=== Begin Enclosure ===

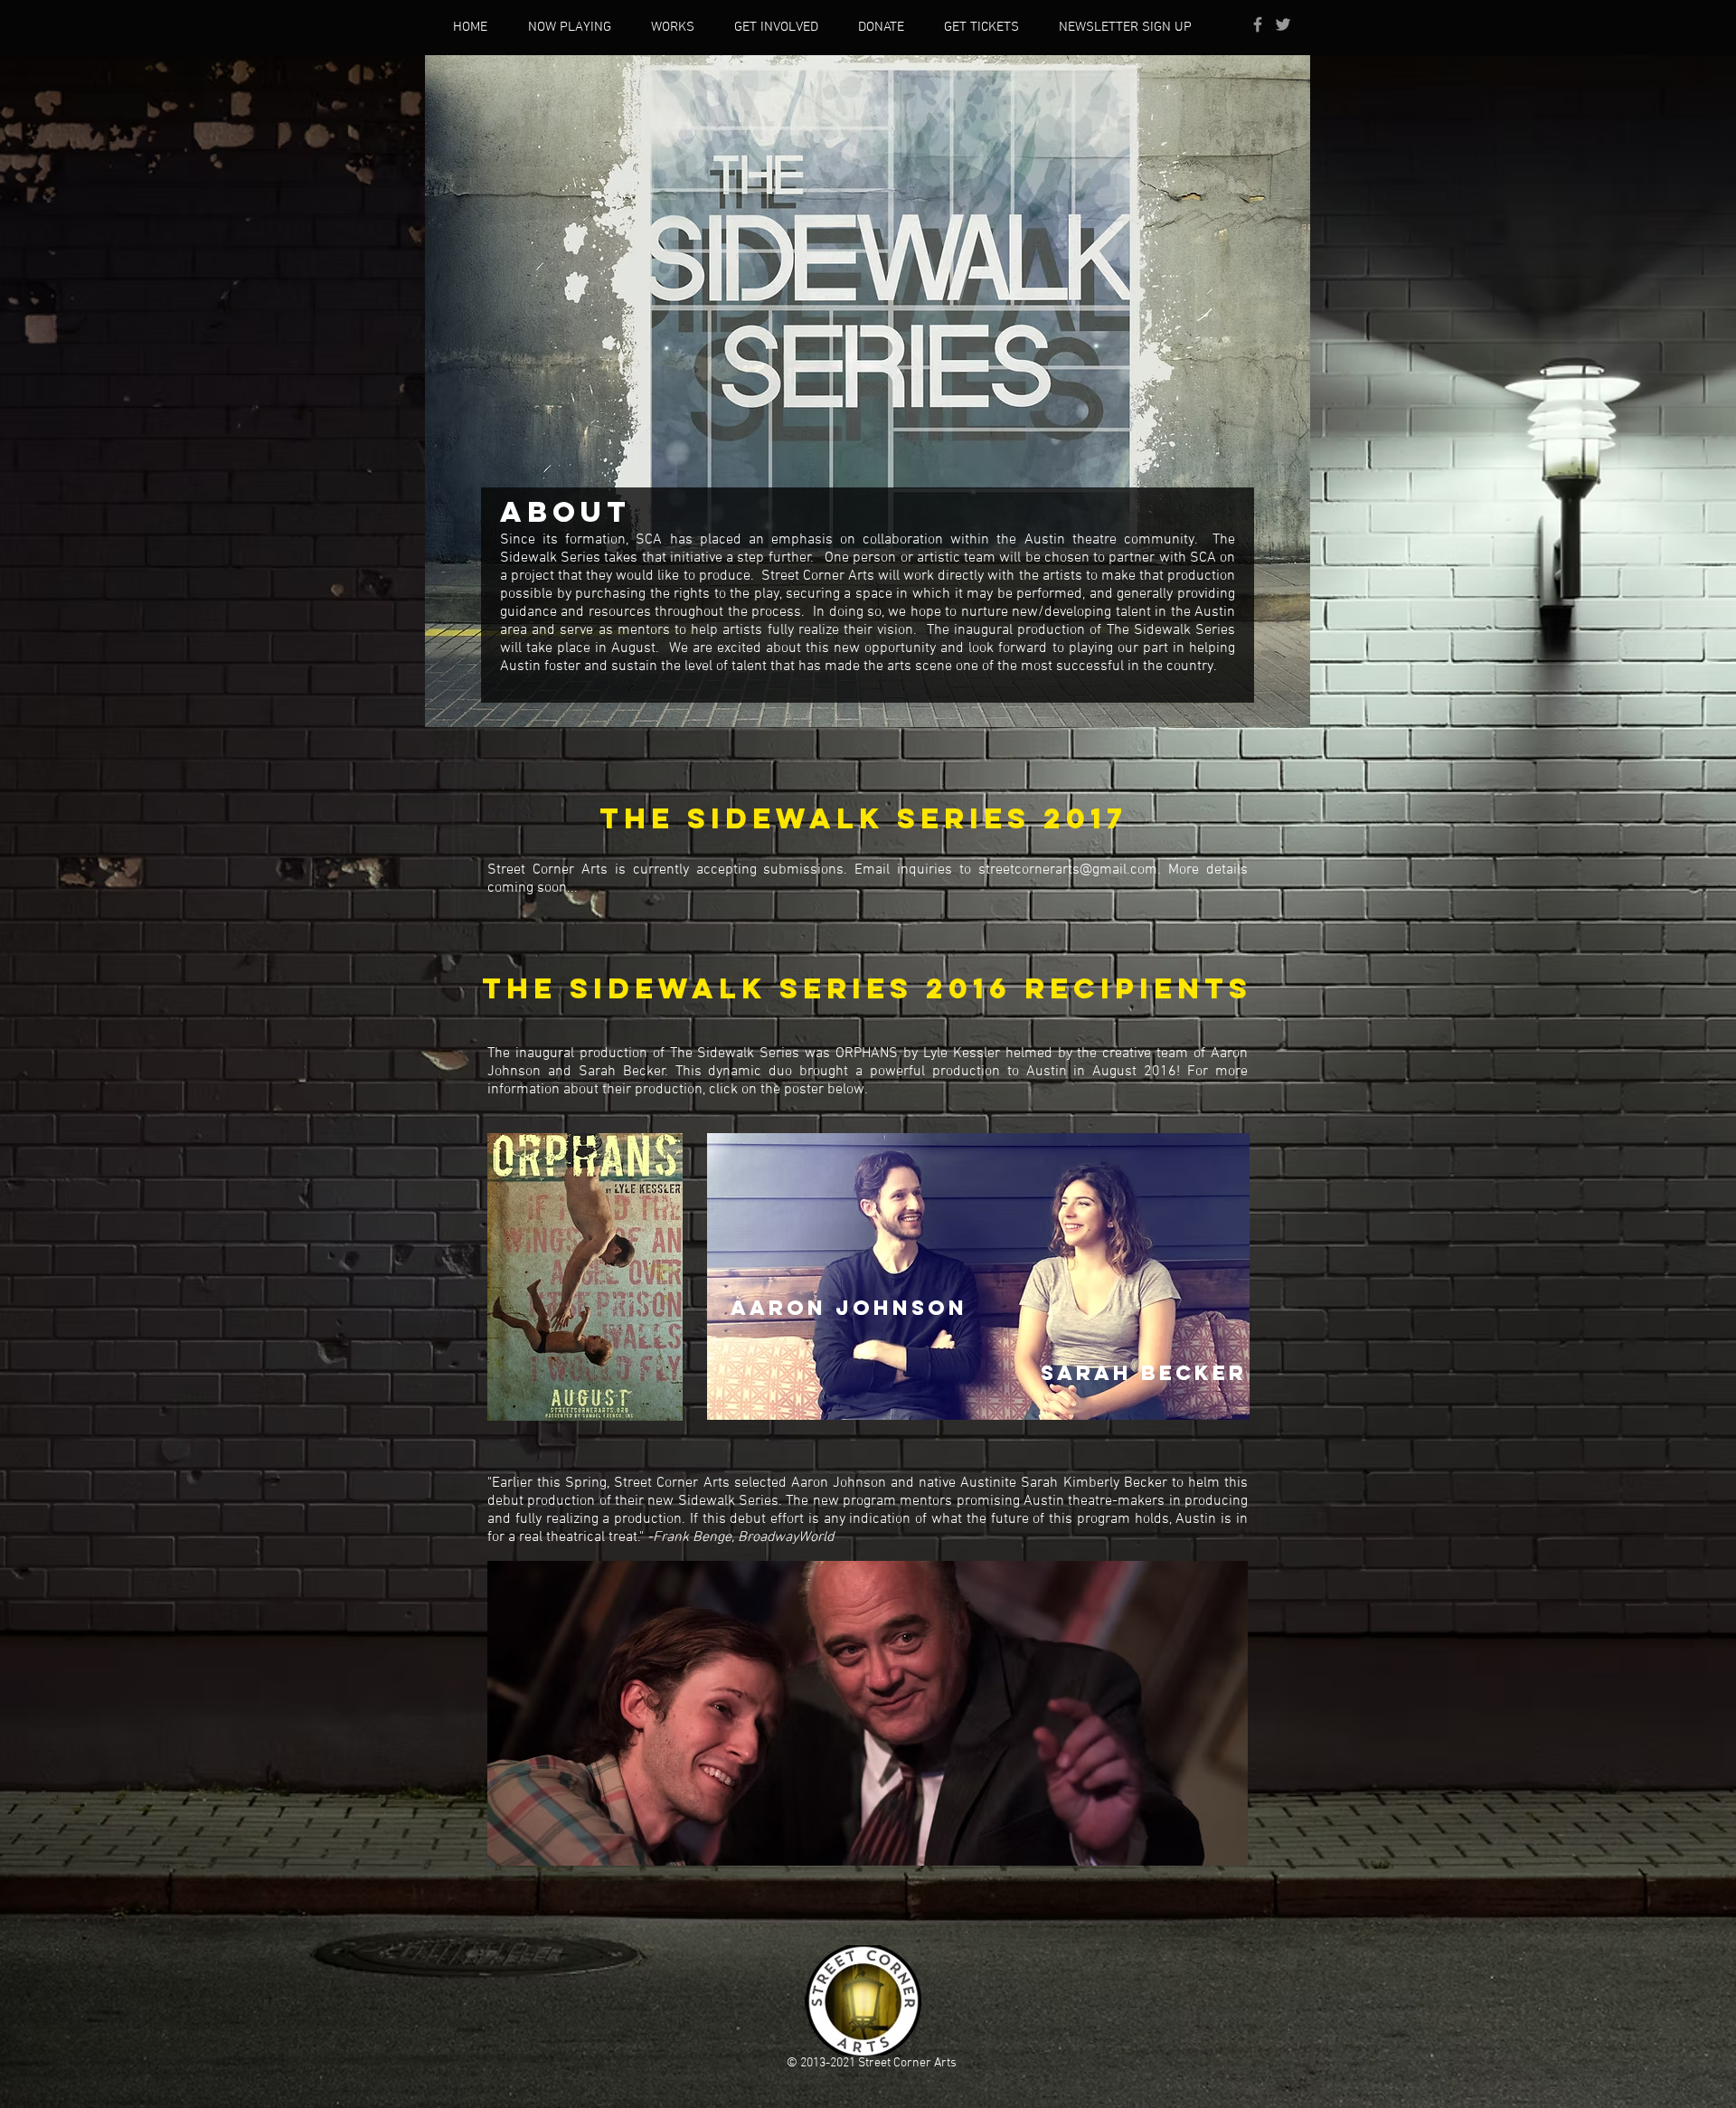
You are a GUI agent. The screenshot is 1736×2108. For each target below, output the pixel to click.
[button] (776, 27)
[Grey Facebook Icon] (1258, 24)
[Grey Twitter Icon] (1283, 24)
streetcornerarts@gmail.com (1067, 870)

=== End Enclosure ===

| Exercise directions |
Copy all of the material word for word, and include none of its pictures.

| Task result |
You are a GUI agent. The screenshot is 1736×2108. For each target below, output the pixel to click.
[button] (776, 27)
[Grey Facebook Icon] (1258, 24)
[Grey Twitter Icon] (1283, 24)
streetcornerarts@gmail.com (1067, 870)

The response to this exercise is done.